B-type natriuretic peptide
B-type natriuretic peptide (BNP) is a hormone produced and secreted by heart muscle cells (cardiomyocytes) in response to excessive cell stretch. BNP helps regulate intravascular volume homeostasis and systemic pressure and counteracts the renin-angiotensin-aldosterone effects. (RAAS), which is upregulated with heart disease. Canine NT-proBNP promotes sodium and water loss through the kidneys and vasodilation, both of which help decrease cardiac stretch and work. Many heart diseases cause excessive stretching of cardiomyocytes and increased release of BNP. The magnitude of the increase in the level of circulating BNP has been correlated with the severity of the cardiac disease.

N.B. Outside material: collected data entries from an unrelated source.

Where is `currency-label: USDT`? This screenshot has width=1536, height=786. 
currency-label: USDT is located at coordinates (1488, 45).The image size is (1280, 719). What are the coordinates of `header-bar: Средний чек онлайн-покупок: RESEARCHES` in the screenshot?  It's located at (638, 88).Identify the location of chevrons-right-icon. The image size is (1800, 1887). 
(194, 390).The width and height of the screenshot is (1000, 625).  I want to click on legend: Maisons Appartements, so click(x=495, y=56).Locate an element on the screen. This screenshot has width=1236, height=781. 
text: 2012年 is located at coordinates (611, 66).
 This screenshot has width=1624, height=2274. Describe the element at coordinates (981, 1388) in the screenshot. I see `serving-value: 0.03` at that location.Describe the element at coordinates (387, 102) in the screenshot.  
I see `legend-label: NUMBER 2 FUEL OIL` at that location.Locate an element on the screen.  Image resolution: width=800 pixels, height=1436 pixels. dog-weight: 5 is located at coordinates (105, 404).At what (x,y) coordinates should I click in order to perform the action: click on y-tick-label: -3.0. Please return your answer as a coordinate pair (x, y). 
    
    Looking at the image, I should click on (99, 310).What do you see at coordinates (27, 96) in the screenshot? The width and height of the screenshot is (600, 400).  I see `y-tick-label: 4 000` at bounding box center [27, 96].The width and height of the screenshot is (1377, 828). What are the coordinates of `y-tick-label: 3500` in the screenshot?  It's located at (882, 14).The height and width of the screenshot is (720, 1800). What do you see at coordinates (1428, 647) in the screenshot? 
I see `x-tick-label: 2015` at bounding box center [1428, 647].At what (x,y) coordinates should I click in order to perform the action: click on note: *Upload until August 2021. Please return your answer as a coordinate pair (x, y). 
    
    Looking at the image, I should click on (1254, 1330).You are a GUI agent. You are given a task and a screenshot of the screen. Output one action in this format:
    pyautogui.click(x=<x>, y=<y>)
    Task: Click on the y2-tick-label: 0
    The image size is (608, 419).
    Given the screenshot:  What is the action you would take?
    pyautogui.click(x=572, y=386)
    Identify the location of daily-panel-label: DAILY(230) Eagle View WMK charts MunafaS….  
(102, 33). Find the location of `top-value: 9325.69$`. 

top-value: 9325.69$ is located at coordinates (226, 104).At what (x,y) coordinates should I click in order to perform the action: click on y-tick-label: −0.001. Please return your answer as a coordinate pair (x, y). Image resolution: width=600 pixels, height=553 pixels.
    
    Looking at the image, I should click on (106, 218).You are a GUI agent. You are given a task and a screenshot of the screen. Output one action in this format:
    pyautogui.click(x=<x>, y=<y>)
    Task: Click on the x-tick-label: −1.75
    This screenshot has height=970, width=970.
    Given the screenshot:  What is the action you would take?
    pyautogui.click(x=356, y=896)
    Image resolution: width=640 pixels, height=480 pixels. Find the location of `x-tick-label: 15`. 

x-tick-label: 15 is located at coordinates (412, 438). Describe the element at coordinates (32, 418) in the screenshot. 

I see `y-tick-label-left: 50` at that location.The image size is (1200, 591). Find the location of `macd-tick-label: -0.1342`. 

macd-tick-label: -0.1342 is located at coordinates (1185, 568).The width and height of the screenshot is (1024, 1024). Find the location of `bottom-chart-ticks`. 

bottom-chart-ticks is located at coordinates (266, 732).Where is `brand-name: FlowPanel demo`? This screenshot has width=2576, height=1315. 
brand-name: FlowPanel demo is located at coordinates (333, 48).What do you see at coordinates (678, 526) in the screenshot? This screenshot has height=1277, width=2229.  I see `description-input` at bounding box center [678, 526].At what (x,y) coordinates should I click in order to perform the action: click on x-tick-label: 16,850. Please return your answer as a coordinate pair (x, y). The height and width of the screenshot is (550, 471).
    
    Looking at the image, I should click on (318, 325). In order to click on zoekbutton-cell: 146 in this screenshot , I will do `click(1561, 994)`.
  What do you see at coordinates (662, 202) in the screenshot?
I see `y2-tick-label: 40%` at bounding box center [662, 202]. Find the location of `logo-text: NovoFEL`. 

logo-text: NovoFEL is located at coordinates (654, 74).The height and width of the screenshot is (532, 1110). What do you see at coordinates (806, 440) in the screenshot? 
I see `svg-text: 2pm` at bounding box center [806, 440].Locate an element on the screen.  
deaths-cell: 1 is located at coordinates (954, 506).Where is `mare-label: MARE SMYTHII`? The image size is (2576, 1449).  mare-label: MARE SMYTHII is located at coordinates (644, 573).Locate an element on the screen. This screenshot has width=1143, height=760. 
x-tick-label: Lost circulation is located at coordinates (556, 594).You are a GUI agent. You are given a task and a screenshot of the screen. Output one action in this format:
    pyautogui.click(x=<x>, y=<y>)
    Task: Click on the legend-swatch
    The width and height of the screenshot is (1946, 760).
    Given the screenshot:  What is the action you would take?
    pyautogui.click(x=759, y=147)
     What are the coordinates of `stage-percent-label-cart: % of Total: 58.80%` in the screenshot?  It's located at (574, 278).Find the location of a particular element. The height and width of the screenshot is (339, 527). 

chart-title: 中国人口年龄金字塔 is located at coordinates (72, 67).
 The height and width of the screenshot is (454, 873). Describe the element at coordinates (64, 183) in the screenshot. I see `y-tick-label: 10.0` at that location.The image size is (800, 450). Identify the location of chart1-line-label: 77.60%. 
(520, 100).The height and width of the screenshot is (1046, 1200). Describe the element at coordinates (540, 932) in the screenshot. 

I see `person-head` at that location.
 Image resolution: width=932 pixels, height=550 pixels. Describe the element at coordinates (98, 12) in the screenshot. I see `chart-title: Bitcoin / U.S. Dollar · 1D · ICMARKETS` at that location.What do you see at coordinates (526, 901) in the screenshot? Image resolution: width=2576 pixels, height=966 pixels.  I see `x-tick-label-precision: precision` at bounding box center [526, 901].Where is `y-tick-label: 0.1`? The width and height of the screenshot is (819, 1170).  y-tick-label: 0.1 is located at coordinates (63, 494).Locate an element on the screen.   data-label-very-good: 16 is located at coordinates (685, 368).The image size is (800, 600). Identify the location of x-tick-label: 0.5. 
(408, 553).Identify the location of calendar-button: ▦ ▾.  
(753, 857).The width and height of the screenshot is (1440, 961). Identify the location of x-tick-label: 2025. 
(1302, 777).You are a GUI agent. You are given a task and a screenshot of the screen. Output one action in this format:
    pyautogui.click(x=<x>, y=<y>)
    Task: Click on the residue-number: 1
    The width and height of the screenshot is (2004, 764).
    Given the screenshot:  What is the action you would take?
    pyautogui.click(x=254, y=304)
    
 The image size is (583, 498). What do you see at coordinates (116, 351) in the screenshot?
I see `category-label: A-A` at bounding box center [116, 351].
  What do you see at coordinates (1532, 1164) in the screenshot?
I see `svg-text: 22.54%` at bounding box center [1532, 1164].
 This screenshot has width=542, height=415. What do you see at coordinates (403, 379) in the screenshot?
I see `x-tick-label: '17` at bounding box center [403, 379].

Cardiomyocytes secrete BNP as a precursor prohormone. The prohormone is divided into 2 fragments: a bioactive C-terminal fragment (C-BNP) and an inactive NT-proBNP fragment. C-BNP has a short half-life (approximately 90 seconds) which limits the ability to measure. NT-proBNP has a longer half-life (approximately 120 minutes) and has improved stability during sample handling, making it into an ideal biomarker.
NT-proBNP levels are measured in serum and testing can be done in external laboratories or with clinical trials. A newly released assay by Bionote’s veterinary team is the first of its kind for veterinarians to provide a quantitative measurement of NT-proBNP level in the clinic within minutes. Adding quantitative NT-proBNP test results to examination findings can help identify dogs with advanced heart disease that would benefit from additional diagnostics and can help monitor dogs with known heart disease.
The canine NT-proBNP test for Bionote is available under their Vcheck brand line of tests and analyzers. It is the first and only quantitative NT-proBNP in the clinic for the detection of heart disease. It should be noted that other BNP tests on the market must be sent to reference laboratories for confirmation, which takes more time and incurs a higher risk of sample degradation affecting precision. Although no specific test finding or result is adequate or appropriate to diagnose heart disease, when many pieces of information are combined, a stronger cardiac clinical picture develops.